Task material »
================================

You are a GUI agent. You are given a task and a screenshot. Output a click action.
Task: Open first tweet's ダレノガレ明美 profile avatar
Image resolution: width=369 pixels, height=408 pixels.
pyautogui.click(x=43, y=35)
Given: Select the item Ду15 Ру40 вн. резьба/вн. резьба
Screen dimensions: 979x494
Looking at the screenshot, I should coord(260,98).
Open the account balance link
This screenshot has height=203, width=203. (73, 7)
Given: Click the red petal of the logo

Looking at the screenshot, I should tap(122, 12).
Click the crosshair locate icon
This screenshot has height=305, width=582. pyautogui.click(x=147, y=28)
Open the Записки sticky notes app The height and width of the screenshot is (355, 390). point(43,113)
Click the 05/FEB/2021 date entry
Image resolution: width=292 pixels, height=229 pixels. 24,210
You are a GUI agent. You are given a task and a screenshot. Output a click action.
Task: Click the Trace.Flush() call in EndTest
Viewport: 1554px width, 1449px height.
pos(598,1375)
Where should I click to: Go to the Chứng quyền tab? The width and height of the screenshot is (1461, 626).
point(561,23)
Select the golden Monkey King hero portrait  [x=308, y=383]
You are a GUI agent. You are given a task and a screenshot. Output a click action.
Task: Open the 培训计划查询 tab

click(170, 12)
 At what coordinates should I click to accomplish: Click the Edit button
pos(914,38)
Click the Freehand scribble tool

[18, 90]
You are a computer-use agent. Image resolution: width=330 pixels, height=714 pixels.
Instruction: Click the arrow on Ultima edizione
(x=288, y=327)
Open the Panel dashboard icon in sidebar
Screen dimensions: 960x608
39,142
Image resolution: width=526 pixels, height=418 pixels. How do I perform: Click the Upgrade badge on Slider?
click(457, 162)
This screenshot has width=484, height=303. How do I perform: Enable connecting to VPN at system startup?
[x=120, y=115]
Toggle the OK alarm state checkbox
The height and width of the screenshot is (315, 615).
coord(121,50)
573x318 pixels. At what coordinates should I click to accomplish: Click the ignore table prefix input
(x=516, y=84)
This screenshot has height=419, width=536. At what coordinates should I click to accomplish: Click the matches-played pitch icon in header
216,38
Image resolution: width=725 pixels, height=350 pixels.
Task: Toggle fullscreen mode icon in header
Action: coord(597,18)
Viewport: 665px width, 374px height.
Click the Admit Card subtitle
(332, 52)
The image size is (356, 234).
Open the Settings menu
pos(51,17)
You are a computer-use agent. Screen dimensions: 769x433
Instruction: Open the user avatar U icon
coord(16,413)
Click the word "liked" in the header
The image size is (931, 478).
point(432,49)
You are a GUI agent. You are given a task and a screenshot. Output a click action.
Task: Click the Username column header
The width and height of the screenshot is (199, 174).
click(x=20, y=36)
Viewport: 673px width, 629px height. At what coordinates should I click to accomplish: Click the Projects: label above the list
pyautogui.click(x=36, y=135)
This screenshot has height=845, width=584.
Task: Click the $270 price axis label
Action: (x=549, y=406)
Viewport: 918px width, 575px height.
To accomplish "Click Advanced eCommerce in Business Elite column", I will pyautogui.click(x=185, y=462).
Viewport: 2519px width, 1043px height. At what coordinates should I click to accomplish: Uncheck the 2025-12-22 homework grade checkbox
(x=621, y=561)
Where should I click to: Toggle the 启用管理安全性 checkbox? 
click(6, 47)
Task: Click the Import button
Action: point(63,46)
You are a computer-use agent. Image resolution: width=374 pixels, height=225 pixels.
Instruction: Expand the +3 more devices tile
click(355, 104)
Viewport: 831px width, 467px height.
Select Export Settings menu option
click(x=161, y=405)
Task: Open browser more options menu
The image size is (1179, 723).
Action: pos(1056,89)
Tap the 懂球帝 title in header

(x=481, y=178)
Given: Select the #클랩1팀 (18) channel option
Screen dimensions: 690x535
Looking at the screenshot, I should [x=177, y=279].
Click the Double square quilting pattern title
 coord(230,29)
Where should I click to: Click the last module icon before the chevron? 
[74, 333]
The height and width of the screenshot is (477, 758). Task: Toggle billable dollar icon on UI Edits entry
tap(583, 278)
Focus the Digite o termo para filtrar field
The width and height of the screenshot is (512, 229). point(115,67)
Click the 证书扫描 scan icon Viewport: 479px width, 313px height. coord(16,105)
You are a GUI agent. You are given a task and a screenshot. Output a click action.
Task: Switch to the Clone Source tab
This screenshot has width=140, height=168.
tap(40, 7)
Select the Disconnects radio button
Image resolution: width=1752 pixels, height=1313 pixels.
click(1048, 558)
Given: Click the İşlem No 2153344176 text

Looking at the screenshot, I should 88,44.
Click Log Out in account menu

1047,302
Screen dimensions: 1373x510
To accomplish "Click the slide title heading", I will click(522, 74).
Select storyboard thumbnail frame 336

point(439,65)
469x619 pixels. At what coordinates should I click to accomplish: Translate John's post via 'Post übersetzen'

================================

Direction » Rewrite the records above as a JSON list of strings, with one string for each line and blank lines omitted.

Solution to this problem »
[
  "You are a GUI agent. You are given a task and a screenshot. Output a click action.",
  "Task: Open first tweet's ダレノガレ明美 profile avatar",
  "Image resolution: width=369 pixels, height=408 pixels.",
  "pyautogui.click(x=43, y=35)",
  "Given: Select the item Ду15 Ру40 вн. резьба/вн. резьба",
  "Screen dimensions: 979x494",
  "Looking at the screenshot, I should coord(260,98).",
  "Open the account balance link",
  "This screenshot has height=203, width=203. (73, 7)",
  "Given: Click the red petal of the logo",
  "Looking at the screenshot, I should tap(122, 12).",
  "Click the crosshair locate icon",
  "This screenshot has height=305, width=582. pyautogui.click(x=147, y=28)",
  "Open the Записки sticky notes app The height and width of the screenshot is (355, 390). point(43,113)",
  "Click the 05/FEB/2021 date entry",
  "Image resolution: width=292 pixels, height=229 pixels. 24,210",
  "You are a GUI agent. You are given a task and a screenshot. Output a click action.",
  "Task: Click the Trace.Flush() call in EndTest",
  "Viewport: 1554px width, 1449px height.",
  "pos(598,1375)",
  "Where should I click to: Go to the Chứng quyền tab? The width and height of the screenshot is (1461, 626).",
  "point(561,23)",
  "Select the golden Monkey King hero portrait  [x=308, y=383]",
  "You are a GUI agent. You are given a task and a screenshot. Output a click action.",
  "Task: Open the 培训计划查询 tab",
  "click(170, 12)",
  " At what coordinates should I click to accomplish: Click the Edit button",
  "pos(914,38)",
  "Click the Freehand scribble tool",
  "[18, 90]",
  "You are a computer-use agent. Image resolution: width=330 pixels, height=714 pixels.",
  "Instruction: Click the arrow on Ultima edizione",
  "(x=288, y=327)",
  "Open the Panel dashboard icon in sidebar",
  "Screen dimensions: 960x608",
  "39,142",
  "Image resolution: width=526 pixels, height=418 pixels. How do I perform: Click the Upgrade badge on Slider?",
  "click(457, 162)",
  "This screenshot has width=484, height=303. How do I perform: Enable connecting to VPN at system startup?",
  "[x=120, y=115]",
  "Toggle the OK alarm state checkbox",
  "The height and width of the screenshot is (315, 615).",
  "coord(121,50)",
  "573x318 pixels. At what coordinates should I click to accomplish: Click the ignore table prefix input",
  "(x=516, y=84)",
  "This screenshot has height=419, width=536. At what coordinates should I click to accomplish: Click the matches-played pitch icon in header",
  "216,38",
  "Image resolution: width=725 pixels, height=350 pixels.",
  "Task: Toggle fullscreen mode icon in header",
  "Action: coord(597,18)",
  "Viewport: 665px width, 374px height.",
  "Click the Admit Card subtitle",
  "(332, 52)",
  "The image size is (356, 234).",
  "Open the Settings menu",
  "pos(51,17)",
  "You are a computer-use agent. Screen dimensions: 769x433",
  "Instruction: Open the user avatar U icon",
  "coord(16,413)",
  "Click the word \"liked\" in the header",
  "The image size is (931, 478).",
  "point(432,49)",
  "You are a GUI agent. You are given a task and a screenshot. Output a click action.",
  "Task: Click the Username column header",
  "The width and height of the screenshot is (199, 174).",
  "click(x=20, y=36)",
  "Viewport: 673px width, 629px height. At what coordinates should I click to accomplish: Click the Projects: label above the list",
  "pyautogui.click(x=36, y=135)",
  "This screenshot has height=845, width=584.",
  "Task: Click the $270 price axis label",
  "Action: (x=549, y=406)",
  "Viewport: 918px width, 575px height.",
  "To accomplish \"Click Advanced eCommerce in Business Elite column\", I will pyautogui.click(x=185, y=462).",
  "Viewport: 2519px width, 1043px height. At what coordinates should I click to accomplish: Uncheck the 2025-12-22 homework grade checkbox",
  "(x=621, y=561)",
  "Where should I click to: Toggle the 启用管理安全性 checkbox? ",
  "click(6, 47)",
  "Task: Click the Import button",
  "Action: point(63,46)",
  "You are a computer-use agent. Image resolution: width=374 pixels, height=225 pixels.",
  "Instruction: Expand the +3 more devices tile",
  "click(355, 104)",
  "Viewport: 831px width, 467px height.",
  "Select Export Settings menu option",
  "click(x=161, y=405)",
  "Task: Open browser more options menu",
  "The image size is (1179, 723).",
  "Action: pos(1056,89)",
  "Tap the 懂球帝 title in header",
  "(x=481, y=178)",
  "Given: Select the #클랩1팀 (18) channel option",
  "Screen dimensions: 690x535",
  "Looking at the screenshot, I should [x=177, y=279].",
  "Click the Double square quilting pattern title",
  " coord(230,29)",
  "Where should I click to: Click the last module icon before the chevron? ",
  "[74, 333]",
  "The height and width of the screenshot is (477, 758). Task: Toggle billable dollar icon on UI Edits entry",
  "tap(583, 278)",
  "Focus the Digite o termo para filtrar field",
  "The width and height of the screenshot is (512, 229). point(115,67)",
  "Click the 证书扫描 scan icon Viewport: 479px width, 313px height. coord(16,105)",
  "You are a GUI agent. You are given a task and a screenshot. Output a click action.",
  "Task: Switch to the Clone Source tab",
  "This screenshot has width=140, height=168.",
  "tap(40, 7)",
  "Select the Disconnects radio button",
  "Image resolution: width=1752 pixels, height=1313 pixels.",
  "click(1048, 558)",
  "Given: Click the İşlem No 2153344176 text",
  "Looking at the screenshot, I should 88,44.",
  "Click Log Out in account menu",
  "1047,302",
  "Screen dimensions: 1373x510",
  "To accomplish \"Click the slide title heading\", I will click(522, 74).",
  "Select storyboard thumbnail frame 336",
  "point(439,65)",
  "469x619 pixels. At what coordinates should I click to accomplish: Translate John's post via 'Post übersetzen'"
]